►

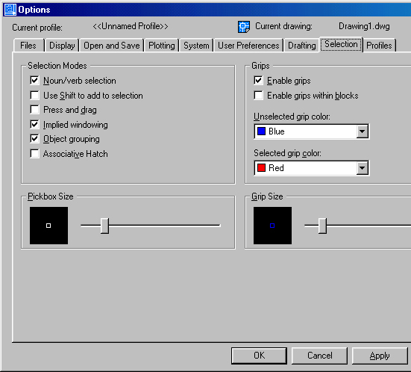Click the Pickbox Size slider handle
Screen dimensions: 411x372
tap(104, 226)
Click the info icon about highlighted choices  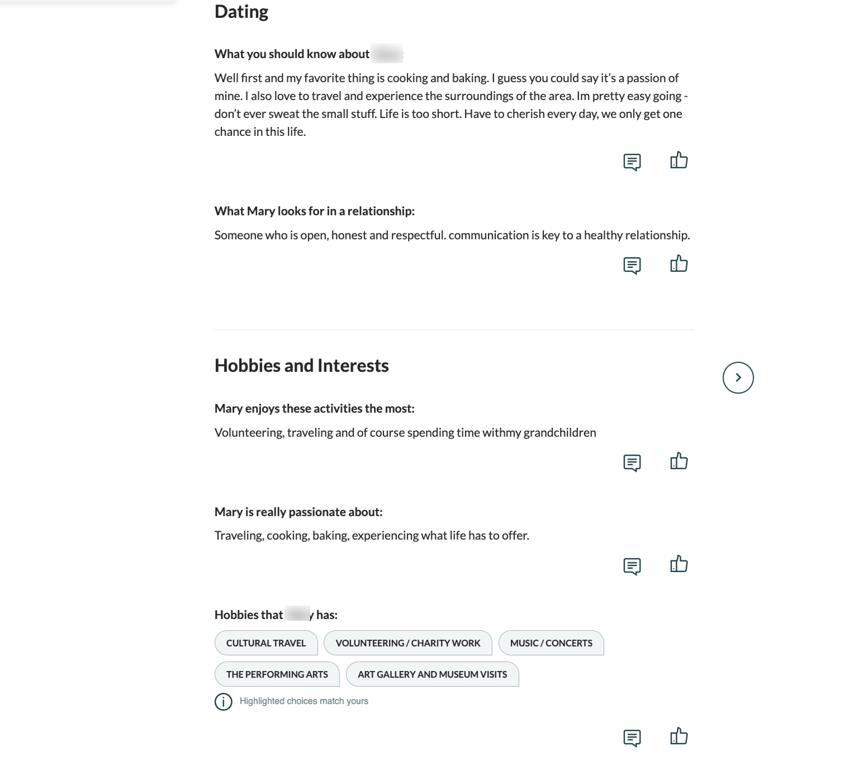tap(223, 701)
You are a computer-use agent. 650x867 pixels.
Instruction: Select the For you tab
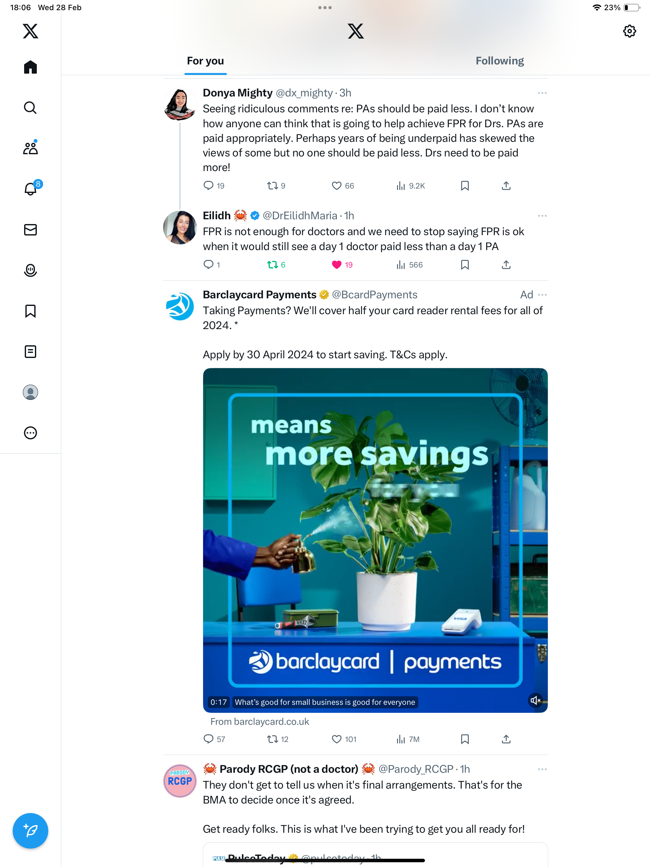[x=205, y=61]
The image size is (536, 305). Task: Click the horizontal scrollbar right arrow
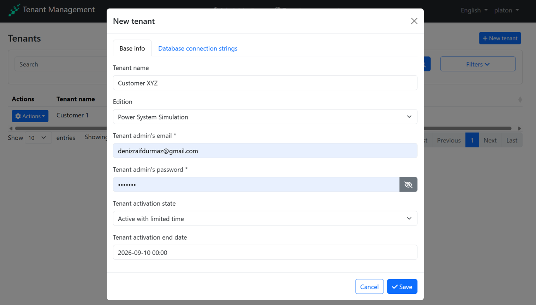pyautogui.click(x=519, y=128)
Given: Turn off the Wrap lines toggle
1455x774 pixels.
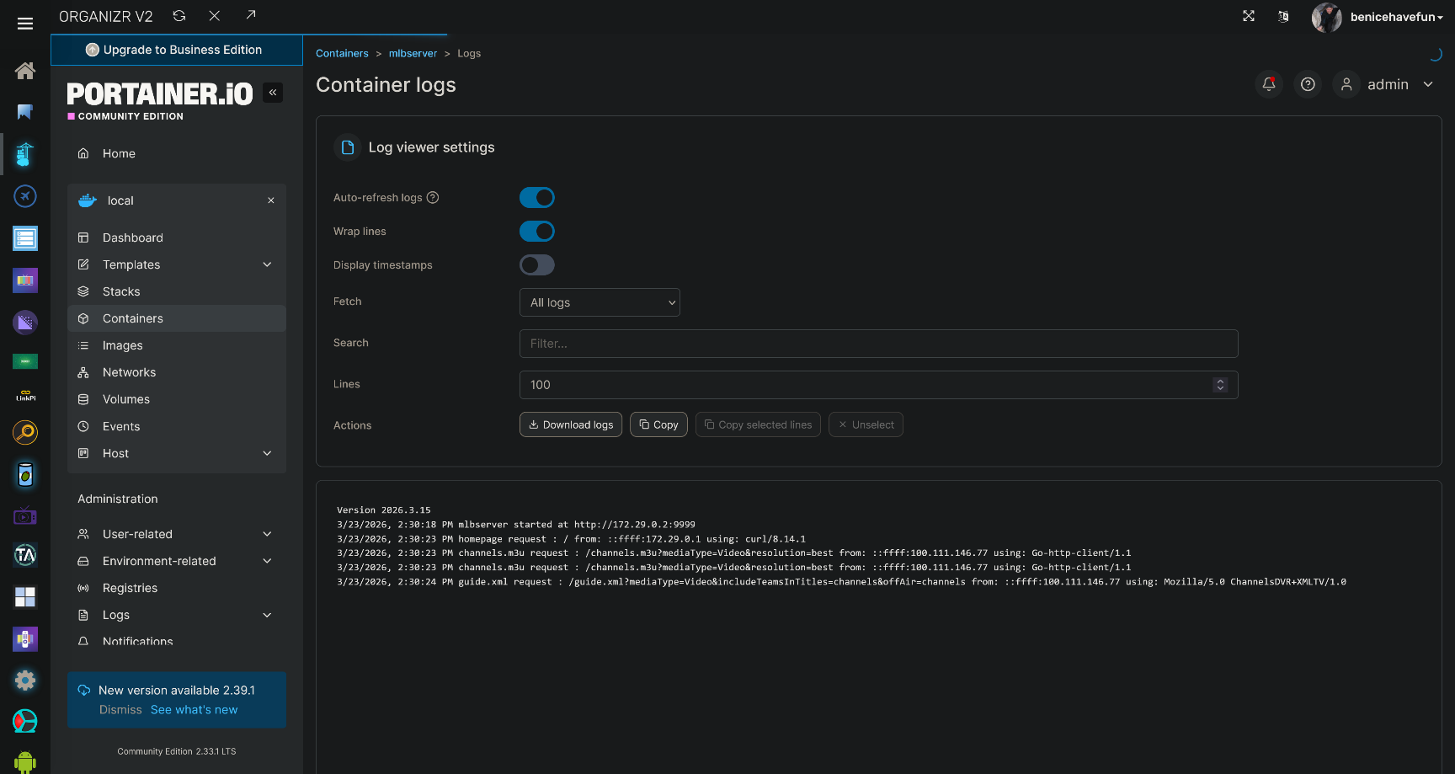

◄

- _Your task_
All that is required is an exact reproduction of the lines from the one containing "Instruction: Select the For you tab" to the final line of the listing above, pictures omitted.

- _Result_
Instruction: Select the For you tab
[x=205, y=61]
The image size is (536, 305). Task: Click the horizontal scrollbar right arrow
pyautogui.click(x=519, y=128)
Given: Turn off the Wrap lines toggle
1455x774 pixels.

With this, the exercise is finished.